Work task
Output the lines below exactly, please, from the first line until the line with "You are a computer-use agent. The", counting both.

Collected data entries

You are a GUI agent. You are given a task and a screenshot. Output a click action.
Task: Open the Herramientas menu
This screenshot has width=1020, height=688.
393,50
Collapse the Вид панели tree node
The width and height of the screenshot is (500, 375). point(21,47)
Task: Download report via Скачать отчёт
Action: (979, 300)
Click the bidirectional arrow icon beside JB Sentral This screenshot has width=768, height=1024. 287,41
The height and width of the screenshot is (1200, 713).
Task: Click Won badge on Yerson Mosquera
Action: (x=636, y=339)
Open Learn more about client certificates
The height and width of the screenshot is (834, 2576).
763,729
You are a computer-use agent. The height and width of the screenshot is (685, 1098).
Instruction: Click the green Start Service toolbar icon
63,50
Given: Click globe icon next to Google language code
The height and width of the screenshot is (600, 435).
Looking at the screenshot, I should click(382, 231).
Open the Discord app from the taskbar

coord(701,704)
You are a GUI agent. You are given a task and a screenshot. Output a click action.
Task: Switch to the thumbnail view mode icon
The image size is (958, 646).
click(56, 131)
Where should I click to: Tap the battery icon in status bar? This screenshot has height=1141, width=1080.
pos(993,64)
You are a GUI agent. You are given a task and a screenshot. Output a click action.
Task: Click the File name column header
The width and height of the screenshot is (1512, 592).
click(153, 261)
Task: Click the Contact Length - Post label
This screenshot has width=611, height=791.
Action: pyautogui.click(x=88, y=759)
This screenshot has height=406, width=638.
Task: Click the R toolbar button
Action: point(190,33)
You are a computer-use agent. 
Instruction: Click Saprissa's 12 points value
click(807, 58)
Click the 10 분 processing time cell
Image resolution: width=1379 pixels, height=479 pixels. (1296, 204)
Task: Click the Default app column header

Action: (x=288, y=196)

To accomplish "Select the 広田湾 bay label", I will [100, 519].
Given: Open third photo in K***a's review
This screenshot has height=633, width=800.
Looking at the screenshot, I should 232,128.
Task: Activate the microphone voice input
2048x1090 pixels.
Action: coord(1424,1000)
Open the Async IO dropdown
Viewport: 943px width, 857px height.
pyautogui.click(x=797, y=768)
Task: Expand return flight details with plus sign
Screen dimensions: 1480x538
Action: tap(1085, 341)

Output of the task
You are a GUI agent. You are given a task and a screenshot. Output a click action.
Task: Open the Herramientas menu
This screenshot has width=1020, height=688.
393,50
Collapse the Вид панели tree node
The width and height of the screenshot is (500, 375). point(21,47)
Task: Download report via Скачать отчёт
Action: (979, 300)
Click the bidirectional arrow icon beside JB Sentral This screenshot has width=768, height=1024. 287,41
The height and width of the screenshot is (1200, 713).
Task: Click Won badge on Yerson Mosquera
Action: (x=636, y=339)
Open Learn more about client certificates
The height and width of the screenshot is (834, 2576).
763,729
You are a computer-use agent. The height and width of the screenshot is (685, 1098).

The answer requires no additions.